WORK TO COMPLETE = Arrange every line of the items below as a Markdown table with the columns Row and Line, numbering each row and leaving out blank lines.

(Collected data)
◆ ◆ ◆
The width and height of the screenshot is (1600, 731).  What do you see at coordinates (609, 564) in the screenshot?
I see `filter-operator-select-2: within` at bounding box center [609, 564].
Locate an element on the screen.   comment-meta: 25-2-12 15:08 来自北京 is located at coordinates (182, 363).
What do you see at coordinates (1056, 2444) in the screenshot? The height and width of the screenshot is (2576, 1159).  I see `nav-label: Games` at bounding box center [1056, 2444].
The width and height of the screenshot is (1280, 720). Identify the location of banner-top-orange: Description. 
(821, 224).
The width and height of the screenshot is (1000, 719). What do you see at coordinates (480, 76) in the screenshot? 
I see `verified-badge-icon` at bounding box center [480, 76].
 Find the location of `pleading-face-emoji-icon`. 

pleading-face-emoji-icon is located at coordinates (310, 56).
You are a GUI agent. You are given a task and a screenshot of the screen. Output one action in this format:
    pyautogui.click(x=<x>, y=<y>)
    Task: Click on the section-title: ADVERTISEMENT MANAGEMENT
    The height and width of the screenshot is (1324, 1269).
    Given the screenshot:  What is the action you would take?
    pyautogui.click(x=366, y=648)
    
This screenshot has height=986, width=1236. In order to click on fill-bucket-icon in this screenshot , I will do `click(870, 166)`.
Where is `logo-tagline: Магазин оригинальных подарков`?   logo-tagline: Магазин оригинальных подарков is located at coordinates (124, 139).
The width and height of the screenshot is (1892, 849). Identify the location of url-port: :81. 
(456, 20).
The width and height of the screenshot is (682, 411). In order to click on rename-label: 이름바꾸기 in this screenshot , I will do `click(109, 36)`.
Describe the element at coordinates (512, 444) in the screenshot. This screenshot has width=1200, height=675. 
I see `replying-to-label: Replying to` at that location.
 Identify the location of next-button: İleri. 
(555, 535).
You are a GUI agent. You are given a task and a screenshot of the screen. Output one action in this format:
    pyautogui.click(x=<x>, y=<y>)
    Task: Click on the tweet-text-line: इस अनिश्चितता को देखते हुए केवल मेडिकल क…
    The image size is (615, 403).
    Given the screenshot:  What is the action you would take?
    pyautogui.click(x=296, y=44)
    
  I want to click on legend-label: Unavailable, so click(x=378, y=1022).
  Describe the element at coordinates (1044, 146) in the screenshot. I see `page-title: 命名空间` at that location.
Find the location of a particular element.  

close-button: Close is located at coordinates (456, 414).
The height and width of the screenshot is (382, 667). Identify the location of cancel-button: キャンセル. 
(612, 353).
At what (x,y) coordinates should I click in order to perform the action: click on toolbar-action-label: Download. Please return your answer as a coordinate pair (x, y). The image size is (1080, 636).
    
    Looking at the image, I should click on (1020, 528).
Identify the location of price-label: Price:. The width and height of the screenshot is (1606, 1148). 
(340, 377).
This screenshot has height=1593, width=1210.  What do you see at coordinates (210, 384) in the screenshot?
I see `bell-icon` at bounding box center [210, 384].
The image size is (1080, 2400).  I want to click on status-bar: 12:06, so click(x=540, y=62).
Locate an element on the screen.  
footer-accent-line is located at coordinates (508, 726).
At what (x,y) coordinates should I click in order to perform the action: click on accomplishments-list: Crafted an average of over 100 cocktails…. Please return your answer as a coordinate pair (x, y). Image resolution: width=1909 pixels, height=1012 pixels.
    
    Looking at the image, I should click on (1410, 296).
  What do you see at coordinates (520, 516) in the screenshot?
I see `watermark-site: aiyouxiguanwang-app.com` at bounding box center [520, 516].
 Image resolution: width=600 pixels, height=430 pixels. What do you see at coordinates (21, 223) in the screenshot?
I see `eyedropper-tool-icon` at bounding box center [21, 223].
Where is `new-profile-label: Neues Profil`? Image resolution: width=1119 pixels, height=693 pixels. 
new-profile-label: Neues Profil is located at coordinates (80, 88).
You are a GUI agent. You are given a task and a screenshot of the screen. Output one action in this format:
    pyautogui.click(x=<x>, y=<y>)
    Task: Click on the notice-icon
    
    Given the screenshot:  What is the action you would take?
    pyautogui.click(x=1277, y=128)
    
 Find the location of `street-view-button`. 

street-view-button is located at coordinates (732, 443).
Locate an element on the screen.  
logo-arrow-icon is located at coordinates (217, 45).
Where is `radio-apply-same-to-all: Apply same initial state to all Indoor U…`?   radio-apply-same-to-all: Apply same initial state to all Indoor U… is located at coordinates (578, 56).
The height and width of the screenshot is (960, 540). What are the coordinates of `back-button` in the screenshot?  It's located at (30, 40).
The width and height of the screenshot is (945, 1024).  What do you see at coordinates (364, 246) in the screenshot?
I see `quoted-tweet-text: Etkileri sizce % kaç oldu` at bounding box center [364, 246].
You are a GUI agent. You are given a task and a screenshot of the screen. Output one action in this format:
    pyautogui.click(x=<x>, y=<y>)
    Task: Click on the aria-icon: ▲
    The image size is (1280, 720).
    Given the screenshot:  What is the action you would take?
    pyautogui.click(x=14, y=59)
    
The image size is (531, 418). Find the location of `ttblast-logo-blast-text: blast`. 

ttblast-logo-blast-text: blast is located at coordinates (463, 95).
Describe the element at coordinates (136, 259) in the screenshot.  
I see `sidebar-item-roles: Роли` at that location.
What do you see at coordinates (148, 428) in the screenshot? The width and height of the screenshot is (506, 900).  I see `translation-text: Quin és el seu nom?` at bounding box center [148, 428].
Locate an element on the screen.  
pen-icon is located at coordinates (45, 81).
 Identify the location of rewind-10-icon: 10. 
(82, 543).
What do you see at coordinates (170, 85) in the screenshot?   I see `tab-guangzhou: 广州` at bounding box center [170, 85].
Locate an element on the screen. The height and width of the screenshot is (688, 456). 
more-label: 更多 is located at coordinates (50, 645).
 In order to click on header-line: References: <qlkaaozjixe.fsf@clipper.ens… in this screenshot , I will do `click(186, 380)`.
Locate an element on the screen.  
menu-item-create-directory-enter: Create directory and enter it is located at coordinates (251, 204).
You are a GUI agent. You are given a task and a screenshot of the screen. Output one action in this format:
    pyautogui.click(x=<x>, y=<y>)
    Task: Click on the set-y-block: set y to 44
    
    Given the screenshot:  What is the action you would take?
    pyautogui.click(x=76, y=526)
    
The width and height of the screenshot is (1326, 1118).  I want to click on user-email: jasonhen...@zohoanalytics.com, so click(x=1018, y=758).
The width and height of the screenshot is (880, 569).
◆ ◆ ◆
EXERCISE ANSWER =
| Row | Line |
|---|---|
| 1 | The width and height of the screenshot is (1600, 731).  What do you see at coordinates (609, 564) in the screenshot? |
| 2 | I see `filter-operator-select-2: within` at bounding box center [609, 564]. |
| 3 | Locate an element on the screen.   comment-meta: 25-2-12 15:08 来自北京 is located at coordinates (182, 363). |
| 4 | What do you see at coordinates (1056, 2444) in the screenshot? The height and width of the screenshot is (2576, 1159).  I see `nav-label: Games` at bounding box center [1056, 2444]. |
| 5 | The width and height of the screenshot is (1280, 720). Identify the location of banner-top-orange: Description.  |
| 6 | (821, 224). |
| 7 | The width and height of the screenshot is (1000, 719). What do you see at coordinates (480, 76) in the screenshot?  |
| 8 | I see `verified-badge-icon` at bounding box center [480, 76]. |
| 9 |  Find the location of `pleading-face-emoji-icon`.  |
| 10 | pleading-face-emoji-icon is located at coordinates (310, 56). |
| 11 | You are a GUI agent. You are given a task and a screenshot of the screen. Output one action in this format: |
| 12 |     pyautogui.click(x=<x>, y=<y>) |
| 13 |     Task: Click on the section-title: ADVERTISEMENT MANAGEMENT |
| 14 |     The height and width of the screenshot is (1324, 1269). |
| 15 |     Given the screenshot:  What is the action you would take? |
| 16 |     pyautogui.click(x=366, y=648) |
| 17 | This screenshot has height=986, width=1236. In order to click on fill-bucket-icon in this screenshot , I will do `click(870, 166)`. |
| 18 | Where is `logo-tagline: Магазин оригинальных подарков`?   logo-tagline: Магазин оригинальных подарков is located at coordinates (124, 139). |
| 19 | The width and height of the screenshot is (1892, 849). Identify the location of url-port: :81.  |
| 20 | (456, 20). |
| 21 | The width and height of the screenshot is (682, 411). In order to click on rename-label: 이름바꾸기 in this screenshot , I will do `click(109, 36)`. |
| 22 | Describe the element at coordinates (512, 444) in the screenshot. This screenshot has width=1200, height=675.  |
| 23 | I see `replying-to-label: Replying to` at that location. |
| 24 |  Identify the location of next-button: İleri.  |
| 25 | (555, 535). |
| 26 | You are a GUI agent. You are given a task and a screenshot of the screen. Output one action in this format: |
| 27 |     pyautogui.click(x=<x>, y=<y>) |
| 28 |     Task: Click on the tweet-text-line: इस अनिश्चितता को देखते हुए केवल मेडिकल क… |
| 29 |     The image size is (615, 403). |
| 30 |     Given the screenshot:  What is the action you would take? |
| 31 |     pyautogui.click(x=296, y=44) |
| 32 |   I want to click on legend-label: Unavailable, so click(x=378, y=1022). |
| 33 |   Describe the element at coordinates (1044, 146) in the screenshot. I see `page-title: 命名空间` at that location. |
| 34 | Find the location of a particular element.   |
| 35 | close-button: Close is located at coordinates (456, 414). |
| 36 | The height and width of the screenshot is (382, 667). Identify the location of cancel-button: キャンセル.  |
| 37 | (612, 353). |
| 38 | At what (x,y) coordinates should I click in order to perform the action: click on toolbar-action-label: Download. Please return your answer as a coordinate pair (x, y). The image size is (1080, 636). |
| 39 |     Looking at the image, I should click on (1020, 528). |
| 40 | Identify the location of price-label: Price:. The width and height of the screenshot is (1606, 1148).  |
| 41 | (340, 377). |
| 42 | This screenshot has height=1593, width=1210.  What do you see at coordinates (210, 384) in the screenshot? |
| 43 | I see `bell-icon` at bounding box center [210, 384]. |
| 44 | The image size is (1080, 2400).  I want to click on status-bar: 12:06, so click(x=540, y=62). |
| 45 | Locate an element on the screen.   |
| 46 | footer-accent-line is located at coordinates (508, 726). |
| 47 | At what (x,y) coordinates should I click in order to perform the action: click on accomplishments-list: Crafted an average of over 100 cocktails…. Please return your answer as a coordinate pair (x, y). Image resolution: width=1909 pixels, height=1012 pixels. |
| 48 |     Looking at the image, I should click on (1410, 296). |
| 49 |   What do you see at coordinates (520, 516) in the screenshot? |
| 50 | I see `watermark-site: aiyouxiguanwang-app.com` at bounding box center [520, 516]. |
| 51 |  Image resolution: width=600 pixels, height=430 pixels. What do you see at coordinates (21, 223) in the screenshot? |
| 52 | I see `eyedropper-tool-icon` at bounding box center [21, 223]. |
| 53 | Where is `new-profile-label: Neues Profil`? Image resolution: width=1119 pixels, height=693 pixels.  |
| 54 | new-profile-label: Neues Profil is located at coordinates (80, 88). |
| 55 | You are a GUI agent. You are given a task and a screenshot of the screen. Output one action in this format: |
| 56 |     pyautogui.click(x=<x>, y=<y>) |
| 57 |     Task: Click on the notice-icon |
| 58 |     Given the screenshot:  What is the action you would take? |
| 59 |     pyautogui.click(x=1277, y=128) |
| 60 |  Find the location of `street-view-button`.  |
| 61 | street-view-button is located at coordinates (732, 443). |
| 62 | Locate an element on the screen.   |
| 63 | logo-arrow-icon is located at coordinates (217, 45). |
| 64 | Where is `radio-apply-same-to-all: Apply same initial state to all Indoor U…`?   radio-apply-same-to-all: Apply same initial state to all Indoor U… is located at coordinates (578, 56). |
| 65 | The height and width of the screenshot is (960, 540). What are the coordinates of `back-button` in the screenshot?  It's located at (30, 40). |
| 66 | The width and height of the screenshot is (945, 1024).  What do you see at coordinates (364, 246) in the screenshot? |
| 67 | I see `quoted-tweet-text: Etkileri sizce % kaç oldu` at bounding box center [364, 246]. |
| 68 | You are a GUI agent. You are given a task and a screenshot of the screen. Output one action in this format: |
| 69 |     pyautogui.click(x=<x>, y=<y>) |
| 70 |     Task: Click on the aria-icon: ▲ |
| 71 |     The image size is (1280, 720). |
| 72 |     Given the screenshot:  What is the action you would take? |
| 73 |     pyautogui.click(x=14, y=59) |
| 74 | The image size is (531, 418). Find the location of `ttblast-logo-blast-text: blast`.  |
| 75 | ttblast-logo-blast-text: blast is located at coordinates (463, 95). |
| 76 | Describe the element at coordinates (136, 259) in the screenshot.   |
| 77 | I see `sidebar-item-roles: Роли` at that location. |
| 78 | What do you see at coordinates (148, 428) in the screenshot? The width and height of the screenshot is (506, 900).  I see `translation-text: Quin és el seu nom?` at bounding box center [148, 428]. |
| 79 | Locate an element on the screen.   |
| 80 | pen-icon is located at coordinates (45, 81). |
| 81 |  Identify the location of rewind-10-icon: 10.  |
| 82 | (82, 543). |
| 83 | What do you see at coordinates (170, 85) in the screenshot?   I see `tab-guangzhou: 广州` at bounding box center [170, 85]. |
| 84 | Locate an element on the screen. The height and width of the screenshot is (688, 456).  |
| 85 | more-label: 更多 is located at coordinates (50, 645). |
| 86 |  In order to click on header-line: References: <qlkaaozjixe.fsf@clipper.ens… in this screenshot , I will do `click(186, 380)`. |
| 87 | Locate an element on the screen.   |
| 88 | menu-item-create-directory-enter: Create directory and enter it is located at coordinates (251, 204). |
| 89 | You are a GUI agent. You are given a task and a screenshot of the screen. Output one action in this format: |
| 90 |     pyautogui.click(x=<x>, y=<y>) |
| 91 |     Task: Click on the set-y-block: set y to 44 |
| 92 |     Given the screenshot:  What is the action you would take? |
| 93 |     pyautogui.click(x=76, y=526) |
| 94 | The width and height of the screenshot is (1326, 1118).  I want to click on user-email: jasonhen...@zohoanalytics.com, so click(x=1018, y=758). |
| 95 | The width and height of the screenshot is (880, 569). |